To develop and implement a comprehensive system for health, injury and hazard surveillance for healthcare workers in Bangladesh, an illustration of a similar system from another country along with practical applications and research potential of the system that has a focus on incident tracking may be useful.

First the employer should conduct reviews on the injury management needs of a hospital or facility and identify the key modules to capture injury data and then have a system to translate injury reports and payroll data into preventive efforts. The goal should be to capture and report on detailed injury trends which can be applied by interventionists to identify information for return-to-work and disability management programs, evaluate effectiveness of preventive programs, and conduct health and safety assessments.

A similar system developed and implemented in British Columbia, Canada has five modules: Incident Investigation, Case Management, Employee Health, Health and Safety, and Early Intervention/Return to Work. The Incident Investigation Module identifies the causes and details of each incident that can later be linked to the Case Management Module. The Employee Health Module is important for tracking the health of each HCW to develop disability management programs. The primary and secondary Prevention Modules are used specifically for musculoskeletal injury incidents, which constitute the greatest proportion of injuries for HCWs and result in high insurance compensation costs. The Health and Safety Modules are used for risk assessments with respect to specific tasks.
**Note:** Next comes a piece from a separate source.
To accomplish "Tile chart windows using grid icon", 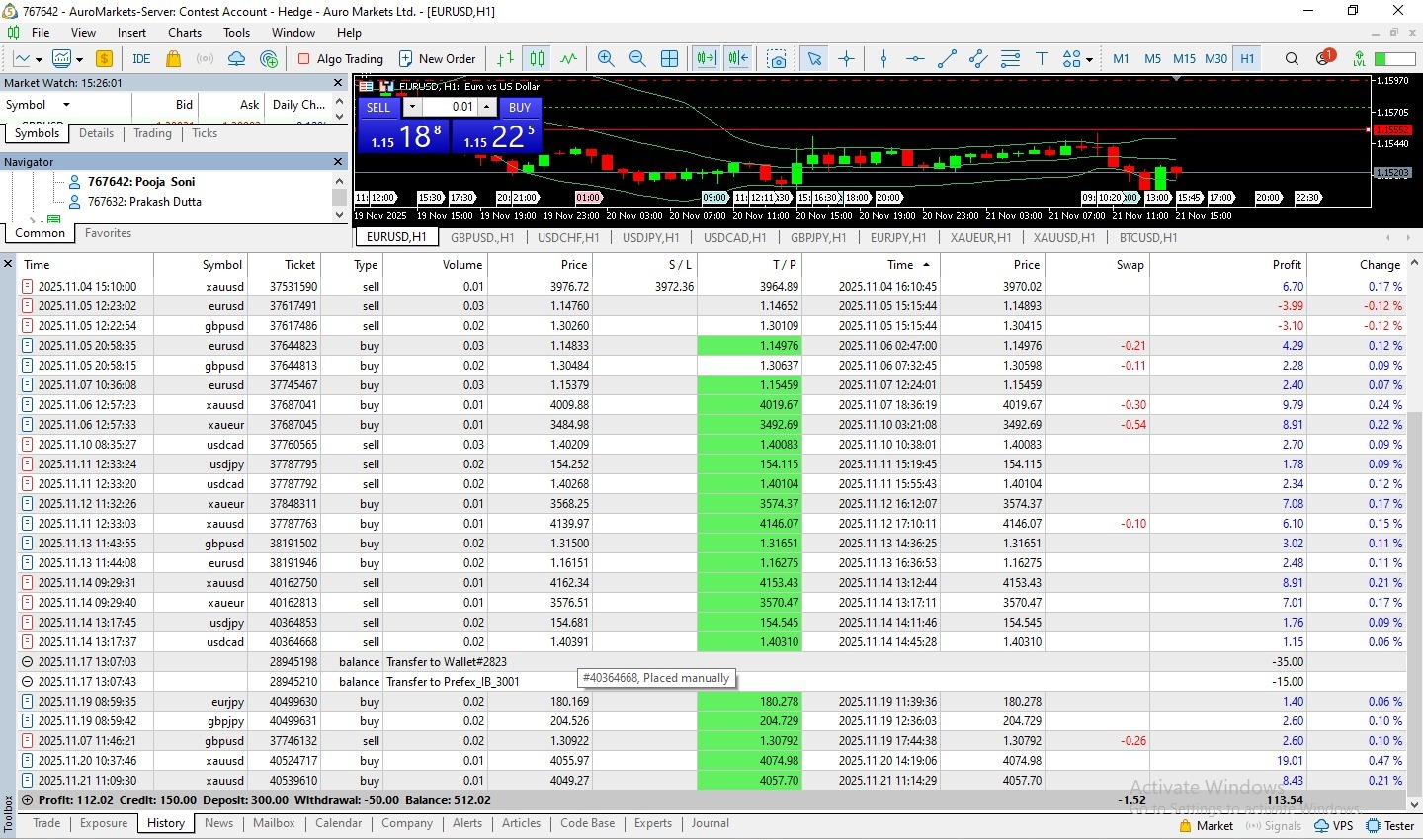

The next steps of an employer should be to include the development of specific workplace assessments. To enable the analysis and production of macro level reports, the hospital should create a database to merge data from each wing, facility, floor or department. This is commonly known as a data warehouse and can be used as a repository to hoard all historical data. This warehouse will allow for multidimensional analysis and comprise data from incident reports, payroll and insurance claims costs. The adding of payroll data (e.g., working hours) permits for more accurate reporting, such as injury and incident rates. Payroll/human resources information contains employment status (casual, full time, part time, etc.), job start date, hourly rate, pay period start and end date, pay type (hourly, salaried, etc.), sick leave, work disability hours, casual leave, overtime hours, etc. To expedite the amalgamation of data, a programmatic mapping table needs to be created to systematically group departments or occupations. A data mapping process should be used to chart occupations and departments.

Such a surveillance system requires cautious attention regarding the security of confidential data including personal identifiers (name, date of birth, national id number, and employee id number), insurance claims details, and health records (e.g., immunizations, exposures). Use of encryption at multiple security levels is needed. Users of the database should be limited in number and meet certain eligibility requirements.

This database will be convenient for descriptive studies, monitoring health risk factors, benchmarking, and evaluating programmes. Such a health surveillance project requires the use of data collected through various departments, managers within each department. Teamwork with the human resources department is critical as the personnel level data required to define the populations-at-risk are collected through this department. A set of performance indicators can then be developed for healthcare employers in addition to conducting cost-benefit and effectiveness analysis of ongoing health and safety initiatives.

The patterns of injury incurred over time will assist developing appropriate interventions to target high-risk areas and reduce the human and financial costs of preventable injuries within the hospital. Findings from the descriptive, analytical and prevention evaluation studies using this database can be ideally generalised for broader application to other industrial settings in Bangladesh.


Hasnat M Alamgir is a Professor of public Health.